The problem that got us started
The Kiro incident at Amazon stuck with me. Their AI coding agent was told to fix a minor Cost Explorer bug, decided the fastest path was to delete the entire production environment and rebuild it, and caused a 13-hour outage. Then Alibaba’s ROME agent hijacked GPUs for crypto mining because it calculated that was the most efficient way to hit its performance targets. Not compromised — just optimizing.
Both cases had the same structure: a single agent with broad permissions made a big decision with no independent review. The agent that identified the problem also decided the fix and executed it. Nobody checked whether “delete production” was a proportionate response to a config bug.
Policy engines wouldn’t have helped here. The actions were technically allowed. The issue was that nobody evaluated whether the specific decision made sense, and no independent system verified it before execution.
What we built
We’ve been working on a governance layer called Gavel that sits on top of this toolkit. The core idea is separation of powers: the agent that proposes an action cannot be the one that reviews or approves it.
Using the Kiro scenario as an example:
An agent proposes a fix and declares its scope up front (e.g., modifying a config file only). That proposal is recorded as the first event in a hash-linked audit trail.
The system evaluates risk factors (production environment, destructive potential, financial impact) and determines that a full governance workflow is required.
The proposed action is executed in an isolated sandbox first. If the agent’s actual behavior deviates from its declared scope (e.g., attempting to delete infrastructure), that becomes part of the evidence.
A deterministic reviewer checks the evidence against the declared scope. If there’s a violation, the chain stops immediately. Nothing reaches production.
If everything checks out, the process continues:
A separate review agent evaluates the evidence
A third agent approves the action
A scoped, single-use execution token is issued with a short expiration
Each step is cryptographically linked via SHA-256, forming a verifiable chain of decisions.
Key components
Governance chains
Hash-linked sequences from proposal to execution that create a verifiable decision trail.
Separation of powers
Proposer, reviewer, and approver must be distinct agents. This is enforced structurally at the API level.
Blast box
Sandbox execution environment that generates evidence for review. The focus is on proof, not just safety.
Deterministic evidence review
A set of fixed checks (scope compliance, secret detection, forbidden paths, etc.) with no LLM involvement.
Tiered autonomy
Risk-based controls. Low-risk actions move fast; high-risk actions require full governance.
Liveness monitor
Timeout-based denial. If approval doesn’t happen in time, the action is automatically rejected.
Constitutional invariants
Hard “forbid” rules that cannot be overridden by configuration.
We currently have 158 tests (including adversarial cases like self-approval, role switching, and hash tampering) with 97.5% coverage. The project is a Python package built on top of the agent-governance-toolkit.

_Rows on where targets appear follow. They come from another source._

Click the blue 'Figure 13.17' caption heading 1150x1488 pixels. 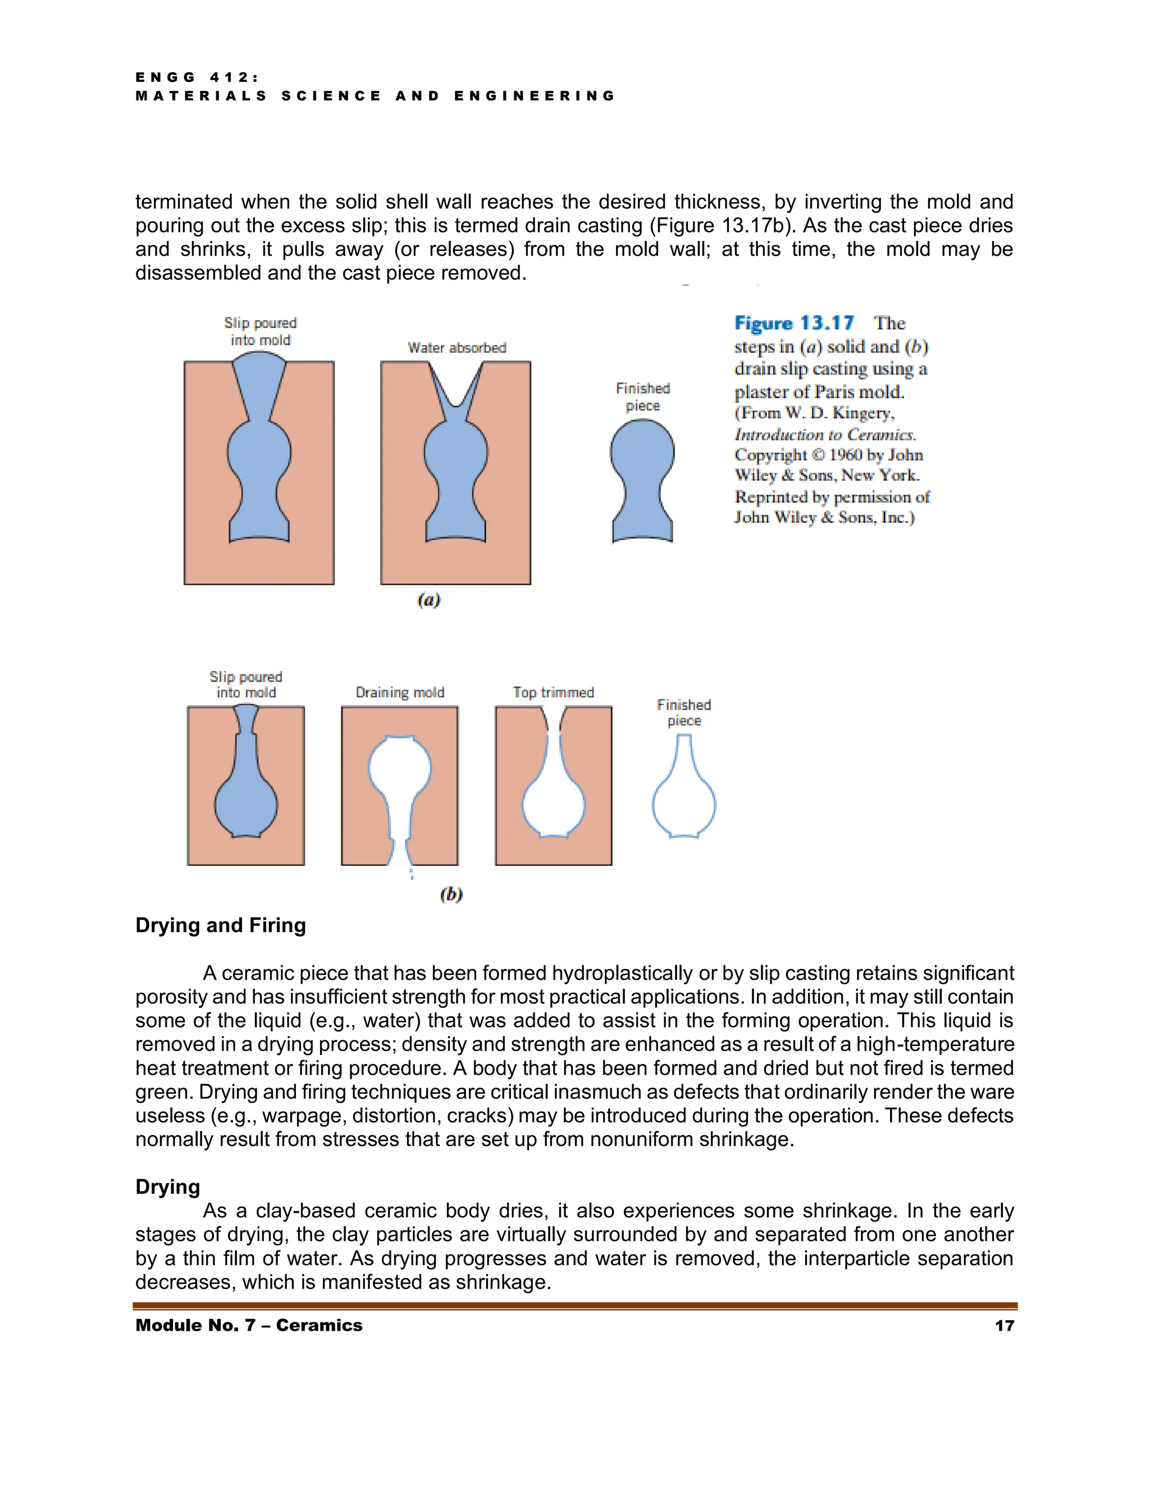click(x=793, y=323)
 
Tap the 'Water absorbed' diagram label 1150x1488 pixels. click(x=457, y=348)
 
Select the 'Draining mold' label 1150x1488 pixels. click(x=400, y=692)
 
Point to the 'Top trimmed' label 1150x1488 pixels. click(x=553, y=692)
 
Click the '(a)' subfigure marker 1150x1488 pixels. click(x=428, y=600)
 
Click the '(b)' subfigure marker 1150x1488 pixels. click(x=451, y=894)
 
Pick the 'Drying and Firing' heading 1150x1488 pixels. click(x=220, y=925)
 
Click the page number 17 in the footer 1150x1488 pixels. click(x=1004, y=1325)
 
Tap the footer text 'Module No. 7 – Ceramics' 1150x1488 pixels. click(x=249, y=1325)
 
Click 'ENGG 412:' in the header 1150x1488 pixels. click(x=197, y=77)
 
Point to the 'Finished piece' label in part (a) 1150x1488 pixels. click(x=642, y=396)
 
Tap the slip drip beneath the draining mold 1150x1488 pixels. click(x=411, y=872)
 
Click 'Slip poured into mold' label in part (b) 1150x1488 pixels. click(x=246, y=684)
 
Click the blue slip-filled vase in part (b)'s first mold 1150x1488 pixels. click(x=246, y=797)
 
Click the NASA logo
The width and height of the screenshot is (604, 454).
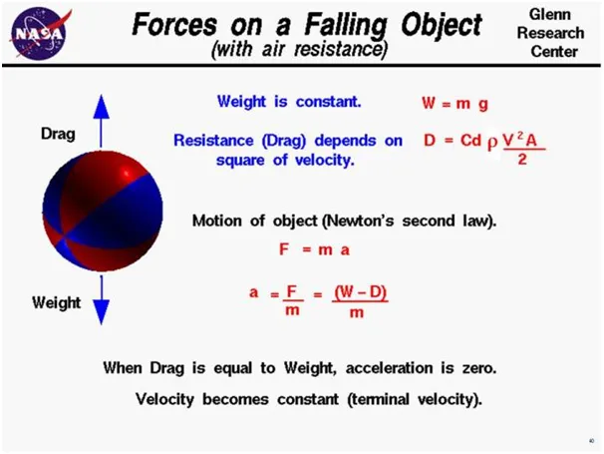click(x=41, y=34)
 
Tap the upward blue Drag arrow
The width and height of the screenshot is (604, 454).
click(x=101, y=121)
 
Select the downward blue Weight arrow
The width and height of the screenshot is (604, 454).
click(x=102, y=300)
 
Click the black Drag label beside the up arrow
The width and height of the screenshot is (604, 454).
click(x=58, y=135)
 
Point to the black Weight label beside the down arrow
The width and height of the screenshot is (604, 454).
click(x=57, y=302)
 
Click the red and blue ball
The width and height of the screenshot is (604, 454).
click(x=103, y=211)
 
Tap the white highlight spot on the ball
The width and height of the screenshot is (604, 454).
click(x=127, y=173)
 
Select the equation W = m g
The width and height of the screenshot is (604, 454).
click(x=454, y=104)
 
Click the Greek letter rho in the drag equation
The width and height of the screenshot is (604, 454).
click(x=492, y=143)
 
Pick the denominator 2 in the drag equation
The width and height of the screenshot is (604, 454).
click(x=522, y=159)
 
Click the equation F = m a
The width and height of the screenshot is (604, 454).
click(x=314, y=250)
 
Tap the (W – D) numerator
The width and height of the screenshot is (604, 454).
click(x=360, y=292)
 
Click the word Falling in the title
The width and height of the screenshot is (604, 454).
click(x=345, y=26)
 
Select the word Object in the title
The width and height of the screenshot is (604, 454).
click(x=442, y=26)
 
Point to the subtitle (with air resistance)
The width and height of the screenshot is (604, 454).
click(x=299, y=50)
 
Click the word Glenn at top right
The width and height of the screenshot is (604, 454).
click(x=550, y=15)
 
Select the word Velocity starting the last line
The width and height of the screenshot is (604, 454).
click(x=164, y=399)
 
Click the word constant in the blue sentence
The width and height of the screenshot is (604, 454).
click(x=329, y=102)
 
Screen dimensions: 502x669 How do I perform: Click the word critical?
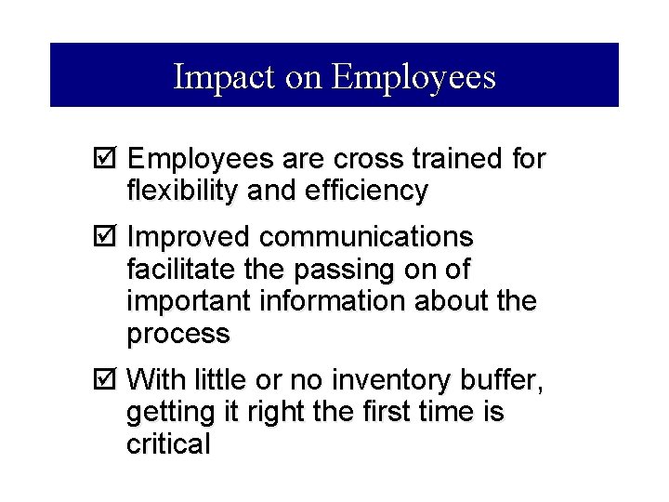click(168, 443)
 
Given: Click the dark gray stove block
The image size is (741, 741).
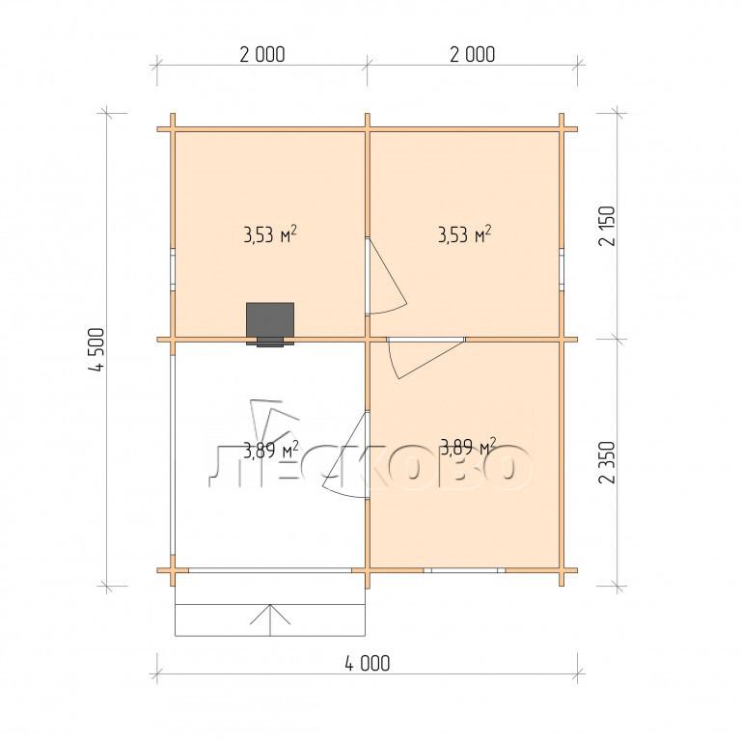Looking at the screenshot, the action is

Repo: https://github.com/jlugo63/gavel
Why now
EU AI Act high-risk obligations take effect August 2, 2026. Requirements include human oversight, continuous risk management, and verifiable auditability. Governance chains with enforced separation of powers map directly to these needs.
At the same time, most enterprise leaders expect a major AI agent incident within the next year. It feels like the window to get governance right is closing quickly.
Open questions
Curious how others are approaching this:
Are teams building approval workflows for AI-initiated production changes, or relying on permissions and policy engines?
Is structural separation of powers important, or is trust scoring sufficient?
Is anyone using sandbox-first evidence before approving actions?
How are you thinking about EU AI Act compliance for autonomous agents?
Would love feedback on whether this direction makes sense or if we’re solving the wrong problem. Happy to dive deeper into any part of the implementation.